Alexander Lukashenko is the first leader to be sanctioned under the UK’s new post-Brexit sanctions regime, which was introduced in July.

The statement added that the UK had previously taken steps to help resolve the crisis in Belarus peacefully: “These steps include triggering an independent investigation into the flawed elections and human rights violations that followed, under the auspices of the Organisation for Security and Cooperation in Europe.
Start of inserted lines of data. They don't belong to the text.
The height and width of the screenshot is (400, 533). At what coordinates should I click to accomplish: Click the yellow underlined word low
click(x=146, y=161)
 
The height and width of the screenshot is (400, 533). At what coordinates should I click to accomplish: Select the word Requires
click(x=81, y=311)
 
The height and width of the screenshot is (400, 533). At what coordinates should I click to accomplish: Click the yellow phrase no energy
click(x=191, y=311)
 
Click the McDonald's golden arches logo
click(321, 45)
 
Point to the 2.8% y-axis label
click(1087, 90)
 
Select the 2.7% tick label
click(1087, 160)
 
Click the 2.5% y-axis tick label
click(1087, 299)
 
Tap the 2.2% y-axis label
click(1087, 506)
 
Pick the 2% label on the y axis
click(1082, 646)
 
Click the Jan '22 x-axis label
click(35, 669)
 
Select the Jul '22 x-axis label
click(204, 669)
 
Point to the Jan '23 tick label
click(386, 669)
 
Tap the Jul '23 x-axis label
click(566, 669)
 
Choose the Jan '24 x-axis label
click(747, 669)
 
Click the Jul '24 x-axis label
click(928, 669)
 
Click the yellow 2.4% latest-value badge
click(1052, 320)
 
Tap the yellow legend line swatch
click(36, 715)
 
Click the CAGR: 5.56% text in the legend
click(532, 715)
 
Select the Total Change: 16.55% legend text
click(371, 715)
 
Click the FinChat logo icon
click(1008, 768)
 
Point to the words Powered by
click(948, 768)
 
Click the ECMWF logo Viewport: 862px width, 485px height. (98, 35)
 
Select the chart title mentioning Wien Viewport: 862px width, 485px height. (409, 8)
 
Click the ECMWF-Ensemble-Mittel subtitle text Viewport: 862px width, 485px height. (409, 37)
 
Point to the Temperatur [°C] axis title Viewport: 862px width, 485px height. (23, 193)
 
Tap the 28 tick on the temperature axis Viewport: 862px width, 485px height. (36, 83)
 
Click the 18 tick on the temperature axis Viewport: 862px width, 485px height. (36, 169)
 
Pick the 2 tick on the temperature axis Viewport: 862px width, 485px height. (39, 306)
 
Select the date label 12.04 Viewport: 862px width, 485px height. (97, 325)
The UK has also doubled its financial support to human rights groups, independent media and community groups in Belarus to £1.5 million [$1.9 million] over the next two years.”

The eight individuals sanctioned were: Alexander Lukashenko, the president; Viktor Lukashenko, the son and national security adviser to the president of Belarus; Igor Petrovich Sergeenko, the chief of staff to the president; Yuri Karayev, the minister of internal affairs, major general of militia; Alexander Barsukov, the deputy minister of internal affairs and chief of public security police; Yuri Nazarenko, the deputy minister of internal affairs and commander of internal troops); Khazalbek Atabekov, the deputy commander of internal troops of the Ministry of Internal Affairs, and Dmitry Balaba, the commander of the Special Purpose Police Unit of Minsk.

The statement said that sanctions were imposed in response to the torture and mistreatment of hundreds of protestors after the fraudulent elections. Opposition figures have been arrested, deported, or denied re-entry, the statement said, “in a clear show of Lukashenko’s disdain for dialogue with the opposition and for basic human rights.”

Foreign Secretary Dominic Raab said: “Today the UK and Canada have sent a clear message by imposing sanctions against Alexander Lukashenko’s violent and fraudulent regime. We don’t accept the results of this rigged election.

“We will hold those responsible for the thuggery deployed against the Belarusian people to account and we will stand up for our values of democracy and human rights.”